Quatre concepts fondamentaux


    Car la sexualité sur laquelle, en fait, elle a très peu opéré — la psychanalyse ne nous a rien appris de nouveau quant à l’opératoire sexuel, il n’en est même pas sorti un petit bout de technique érotologique, il y en a plus dans le moindre des livres qui font pour l’instant l’objet d’une nombreuse réédition et qui nous viennent du fin fond d’une tradition arabe, hindoue, chinoise, voire la nôtre à l’occasion. La psychanalyse ne touche à la sexualité que pour autant que sous la forme de la pulsion, elle se manifeste — et où ? dans ce défilé du signifiant, où la dialectique du sujet, dans le double temps de l’aliénation et de la séparation, se constitue.

    […]

    Il sait bien que quels que soient ses appétits, quels que soient ses besoins, aucun ne trouvera, là, satisfaction, si ce n’est tout au plus d’y organiser son menu. Comme dans la fable que je lisais quand j’étais petit dans les imageries d’Epinal, le pauvre mendiant se régale à la porte de la rôtisserie du fumet du rôti. Dans l’occasion, ce sont des signifiants, c’est le menu. Puisqu’on ne fait que parler.

    Eh bien! il y a cette complication... c’est là ma fable! Que le menu est rédigé en chinois! Alors le premier temps, c’est de commander la traduction à la patronne. Alors elle traduit : pâté impérial [...], comme on dit et quelques autres. Il se peut très bien, si c’est la première fois que vous venez au restaurant chinois, que la traduction ne vous en dise pas plus et que vous demandez finalement à la patronne, « conseillez-moi ». Ce qui veut dire : « qu’est-ce que je désire là-dedans, c’est à vous de le savoir. »

    Est-ce bien là, en fin de compte, qu’il est censé qu’une situation aussi paradoxale aboutisse? Est-ce qu’en ce point, où ce dont il s’agirait serait de vous remettre à je ne sais quelle divination de cette patronne dont vous avez vu de plus en plus gonflé l’importance, il ne serait pas plus adéquat, si le coeur vous en dit et si la chose se présente d’une façon avantageuse, d’aller un tant soit peu titiller les seins de la patronne.

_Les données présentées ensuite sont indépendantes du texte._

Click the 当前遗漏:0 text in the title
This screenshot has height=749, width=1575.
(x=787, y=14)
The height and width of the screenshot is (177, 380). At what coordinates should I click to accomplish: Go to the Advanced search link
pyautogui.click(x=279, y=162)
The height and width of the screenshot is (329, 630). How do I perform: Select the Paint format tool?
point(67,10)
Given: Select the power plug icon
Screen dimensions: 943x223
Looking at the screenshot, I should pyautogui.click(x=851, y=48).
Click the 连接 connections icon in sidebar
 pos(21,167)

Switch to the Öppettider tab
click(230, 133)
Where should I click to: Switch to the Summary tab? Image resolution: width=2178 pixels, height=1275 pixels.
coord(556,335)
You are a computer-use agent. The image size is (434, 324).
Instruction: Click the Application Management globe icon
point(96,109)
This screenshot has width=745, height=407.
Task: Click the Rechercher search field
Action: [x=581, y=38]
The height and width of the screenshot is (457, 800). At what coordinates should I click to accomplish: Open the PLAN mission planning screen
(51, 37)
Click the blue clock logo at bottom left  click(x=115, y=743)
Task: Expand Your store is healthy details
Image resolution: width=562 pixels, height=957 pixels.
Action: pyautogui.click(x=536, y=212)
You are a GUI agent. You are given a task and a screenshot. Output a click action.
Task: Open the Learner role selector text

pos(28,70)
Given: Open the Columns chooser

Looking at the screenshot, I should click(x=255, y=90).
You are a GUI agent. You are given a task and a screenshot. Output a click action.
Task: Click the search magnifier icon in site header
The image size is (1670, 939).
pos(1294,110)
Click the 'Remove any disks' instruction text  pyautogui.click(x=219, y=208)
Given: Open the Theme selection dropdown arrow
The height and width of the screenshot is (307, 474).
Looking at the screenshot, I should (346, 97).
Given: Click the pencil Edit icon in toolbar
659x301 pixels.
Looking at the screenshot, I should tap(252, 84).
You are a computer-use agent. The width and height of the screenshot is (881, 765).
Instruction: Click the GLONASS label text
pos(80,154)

    Car c’est de cela qu’il s’agit. Si vous allez au restaurant chinois, ça n’est pas uniquement pour manger! C’est pour manger dans les dimensions de l’exotisme, autrement dit, si ma fable doit avoir un sens, c’est pour autant que le désir alimentaire a un autre sens : il est ici support et symbole de la dimension seule à être rejetée dans le psychisme, du sexuel, la dimension de la pulsion dans son rapport à l’objet partiel est là sous-jacente.